# Problem description:
The response must consist of all the records, retyped exactly.

Extracted records:
____________

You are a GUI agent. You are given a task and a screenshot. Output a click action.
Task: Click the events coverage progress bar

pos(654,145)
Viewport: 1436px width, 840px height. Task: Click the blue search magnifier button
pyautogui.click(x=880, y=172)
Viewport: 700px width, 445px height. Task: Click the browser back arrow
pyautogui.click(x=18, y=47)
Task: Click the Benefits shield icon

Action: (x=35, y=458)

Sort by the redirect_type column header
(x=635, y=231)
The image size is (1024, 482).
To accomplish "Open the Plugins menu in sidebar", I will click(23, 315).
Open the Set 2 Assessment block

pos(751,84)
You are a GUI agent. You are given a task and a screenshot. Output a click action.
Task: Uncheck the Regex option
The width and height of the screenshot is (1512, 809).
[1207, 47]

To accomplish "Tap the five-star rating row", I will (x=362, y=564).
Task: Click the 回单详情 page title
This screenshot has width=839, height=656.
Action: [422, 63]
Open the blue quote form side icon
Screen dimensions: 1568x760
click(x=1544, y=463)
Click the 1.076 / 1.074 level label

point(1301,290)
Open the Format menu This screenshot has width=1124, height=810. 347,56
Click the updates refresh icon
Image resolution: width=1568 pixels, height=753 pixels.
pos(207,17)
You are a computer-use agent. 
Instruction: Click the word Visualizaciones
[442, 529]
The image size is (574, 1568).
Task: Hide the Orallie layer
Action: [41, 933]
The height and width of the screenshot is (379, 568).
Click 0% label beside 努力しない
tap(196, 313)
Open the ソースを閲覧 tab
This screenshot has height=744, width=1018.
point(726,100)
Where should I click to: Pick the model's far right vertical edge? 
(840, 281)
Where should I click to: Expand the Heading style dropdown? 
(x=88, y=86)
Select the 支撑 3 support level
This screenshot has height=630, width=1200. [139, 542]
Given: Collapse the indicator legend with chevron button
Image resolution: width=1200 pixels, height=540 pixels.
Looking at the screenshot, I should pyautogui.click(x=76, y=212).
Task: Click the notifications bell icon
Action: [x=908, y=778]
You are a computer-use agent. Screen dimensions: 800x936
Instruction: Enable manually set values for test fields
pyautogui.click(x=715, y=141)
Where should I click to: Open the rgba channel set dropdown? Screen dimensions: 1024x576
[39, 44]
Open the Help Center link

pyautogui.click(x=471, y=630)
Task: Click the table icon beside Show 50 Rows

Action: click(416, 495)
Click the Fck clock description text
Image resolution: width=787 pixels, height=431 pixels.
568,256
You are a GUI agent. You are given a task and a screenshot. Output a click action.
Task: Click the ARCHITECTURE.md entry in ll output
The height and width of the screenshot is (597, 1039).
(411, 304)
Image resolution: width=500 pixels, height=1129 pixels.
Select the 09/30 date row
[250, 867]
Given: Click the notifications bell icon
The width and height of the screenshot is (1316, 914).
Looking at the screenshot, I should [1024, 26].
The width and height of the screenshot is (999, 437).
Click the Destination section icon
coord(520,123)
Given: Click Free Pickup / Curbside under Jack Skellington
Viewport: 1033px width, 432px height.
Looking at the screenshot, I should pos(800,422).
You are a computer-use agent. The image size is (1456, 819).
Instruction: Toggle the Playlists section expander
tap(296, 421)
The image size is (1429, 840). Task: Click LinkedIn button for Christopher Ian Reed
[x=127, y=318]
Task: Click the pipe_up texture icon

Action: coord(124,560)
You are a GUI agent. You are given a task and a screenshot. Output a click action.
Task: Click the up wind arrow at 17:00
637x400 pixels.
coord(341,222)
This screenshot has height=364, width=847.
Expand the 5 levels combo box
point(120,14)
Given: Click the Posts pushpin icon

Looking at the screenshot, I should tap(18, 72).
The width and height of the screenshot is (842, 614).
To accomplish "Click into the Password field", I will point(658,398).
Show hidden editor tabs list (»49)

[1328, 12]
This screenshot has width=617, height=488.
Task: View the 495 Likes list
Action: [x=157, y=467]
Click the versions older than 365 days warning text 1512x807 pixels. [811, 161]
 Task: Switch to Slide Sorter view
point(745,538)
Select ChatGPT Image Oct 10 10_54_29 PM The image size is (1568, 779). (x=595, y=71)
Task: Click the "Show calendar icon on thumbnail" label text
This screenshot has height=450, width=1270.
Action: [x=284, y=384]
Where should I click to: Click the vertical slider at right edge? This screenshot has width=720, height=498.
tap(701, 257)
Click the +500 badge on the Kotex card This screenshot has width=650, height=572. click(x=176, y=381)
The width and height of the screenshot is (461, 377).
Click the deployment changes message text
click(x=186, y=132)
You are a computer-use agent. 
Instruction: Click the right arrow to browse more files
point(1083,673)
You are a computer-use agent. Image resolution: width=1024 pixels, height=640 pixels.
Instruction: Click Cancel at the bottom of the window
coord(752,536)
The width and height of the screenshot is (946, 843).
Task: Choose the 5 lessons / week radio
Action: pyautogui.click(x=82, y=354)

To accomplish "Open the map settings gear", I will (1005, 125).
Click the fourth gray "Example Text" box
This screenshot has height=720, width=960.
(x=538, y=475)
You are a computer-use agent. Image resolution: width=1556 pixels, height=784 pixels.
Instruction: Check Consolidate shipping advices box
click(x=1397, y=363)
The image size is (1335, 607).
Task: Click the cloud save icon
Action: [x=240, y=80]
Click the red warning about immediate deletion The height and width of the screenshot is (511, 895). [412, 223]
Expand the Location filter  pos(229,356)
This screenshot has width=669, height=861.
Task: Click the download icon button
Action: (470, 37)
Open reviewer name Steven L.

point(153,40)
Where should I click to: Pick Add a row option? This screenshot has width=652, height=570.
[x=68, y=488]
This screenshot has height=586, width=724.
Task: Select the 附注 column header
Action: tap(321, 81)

____________

# Result for this task:
You are a GUI agent. You are given a task and a screenshot. Output a click action.
Task: Click the events coverage progress bar

pos(654,145)
Viewport: 1436px width, 840px height. Task: Click the blue search magnifier button
pyautogui.click(x=880, y=172)
Viewport: 700px width, 445px height. Task: Click the browser back arrow
pyautogui.click(x=18, y=47)
Task: Click the Benefits shield icon

Action: (x=35, y=458)

Sort by the redirect_type column header
(x=635, y=231)
The image size is (1024, 482).
To accomplish "Open the Plugins menu in sidebar", I will click(23, 315).
Open the Set 2 Assessment block

pos(751,84)
You are a GUI agent. You are given a task and a screenshot. Output a click action.
Task: Uncheck the Regex option
The width and height of the screenshot is (1512, 809).
[1207, 47]

To accomplish "Tap the five-star rating row", I will (x=362, y=564).
Task: Click the 回单详情 page title
This screenshot has width=839, height=656.
Action: [422, 63]
Open the blue quote form side icon
Screen dimensions: 1568x760
click(x=1544, y=463)
Click the 1.076 / 1.074 level label

point(1301,290)
Open the Format menu This screenshot has width=1124, height=810. 347,56
Click the updates refresh icon
Image resolution: width=1568 pixels, height=753 pixels.
pos(207,17)
You are a computer-use agent. 
Instruction: Click the word Visualizaciones
[442, 529]
The image size is (574, 1568).
Task: Hide the Orallie layer
Action: [41, 933]
The height and width of the screenshot is (379, 568).
Click 0% label beside 努力しない
tap(196, 313)
Open the ソースを閲覧 tab
This screenshot has height=744, width=1018.
point(726,100)
Where should I click to: Pick the model's far right vertical edge? 
(840, 281)
Where should I click to: Expand the Heading style dropdown? 
(x=88, y=86)
Select the 支撑 3 support level
This screenshot has height=630, width=1200. [139, 542]
Given: Collapse the indicator legend with chevron button
Image resolution: width=1200 pixels, height=540 pixels.
Looking at the screenshot, I should pyautogui.click(x=76, y=212).
Task: Click the notifications bell icon
Action: [x=908, y=778]
You are a computer-use agent. Screen dimensions: 800x936
Instruction: Enable manually set values for test fields
pyautogui.click(x=715, y=141)
Where should I click to: Open the rgba channel set dropdown? Screen dimensions: 1024x576
[39, 44]
Open the Help Center link

pyautogui.click(x=471, y=630)
Task: Click the table icon beside Show 50 Rows

Action: click(416, 495)
Click the Fck clock description text
Image resolution: width=787 pixels, height=431 pixels.
568,256
You are a GUI agent. You are given a task and a screenshot. Output a click action.
Task: Click the ARCHITECTURE.md entry in ll output
The height and width of the screenshot is (597, 1039).
(411, 304)
Image resolution: width=500 pixels, height=1129 pixels.
Select the 09/30 date row
[250, 867]
Given: Click the notifications bell icon
The width and height of the screenshot is (1316, 914).
Looking at the screenshot, I should [1024, 26].
The width and height of the screenshot is (999, 437).
Click the Destination section icon
coord(520,123)
Given: Click Free Pickup / Curbside under Jack Skellington
Viewport: 1033px width, 432px height.
Looking at the screenshot, I should pos(800,422).
You are a computer-use agent. The image size is (1456, 819).
Instruction: Toggle the Playlists section expander
tap(296, 421)
The image size is (1429, 840). Task: Click LinkedIn button for Christopher Ian Reed
[x=127, y=318]
Task: Click the pipe_up texture icon

Action: coord(124,560)
You are a GUI agent. You are given a task and a screenshot. Output a click action.
Task: Click the up wind arrow at 17:00
637x400 pixels.
coord(341,222)
This screenshot has height=364, width=847.
Expand the 5 levels combo box
point(120,14)
Given: Click the Posts pushpin icon

Looking at the screenshot, I should tap(18, 72).
The width and height of the screenshot is (842, 614).
To accomplish "Click into the Password field", I will point(658,398).
Show hidden editor tabs list (»49)

[1328, 12]
This screenshot has width=617, height=488.
Task: View the 495 Likes list
Action: [x=157, y=467]
Click the versions older than 365 days warning text 1512x807 pixels. [811, 161]
 Task: Switch to Slide Sorter view
point(745,538)
Select ChatGPT Image Oct 10 10_54_29 PM The image size is (1568, 779). (x=595, y=71)
Task: Click the "Show calendar icon on thumbnail" label text
This screenshot has height=450, width=1270.
Action: [x=284, y=384]
Where should I click to: Click the vertical slider at right edge? This screenshot has width=720, height=498.
tap(701, 257)
Click the +500 badge on the Kotex card This screenshot has width=650, height=572. click(x=176, y=381)
The width and height of the screenshot is (461, 377).
Click the deployment changes message text
click(x=186, y=132)
You are a computer-use agent. 
Instruction: Click the right arrow to browse more files
point(1083,673)
You are a computer-use agent. Image resolution: width=1024 pixels, height=640 pixels.
Instruction: Click Cancel at the bottom of the window
coord(752,536)
The width and height of the screenshot is (946, 843).
Task: Choose the 5 lessons / week radio
Action: pyautogui.click(x=82, y=354)

To accomplish "Open the map settings gear", I will (1005, 125).
Click the fourth gray "Example Text" box
This screenshot has height=720, width=960.
(x=538, y=475)
You are a computer-use agent. Image resolution: width=1556 pixels, height=784 pixels.
Instruction: Check Consolidate shipping advices box
click(x=1397, y=363)
The image size is (1335, 607).
Task: Click the cloud save icon
Action: [x=240, y=80]
Click the red warning about immediate deletion The height and width of the screenshot is (511, 895). [412, 223]
Expand the Location filter  pos(229,356)
This screenshot has width=669, height=861.
Task: Click the download icon button
Action: (470, 37)
Open reviewer name Steven L.

point(153,40)
Where should I click to: Pick Add a row option? This screenshot has width=652, height=570.
[x=68, y=488]
This screenshot has height=586, width=724.
Task: Select the 附注 column header
Action: tap(321, 81)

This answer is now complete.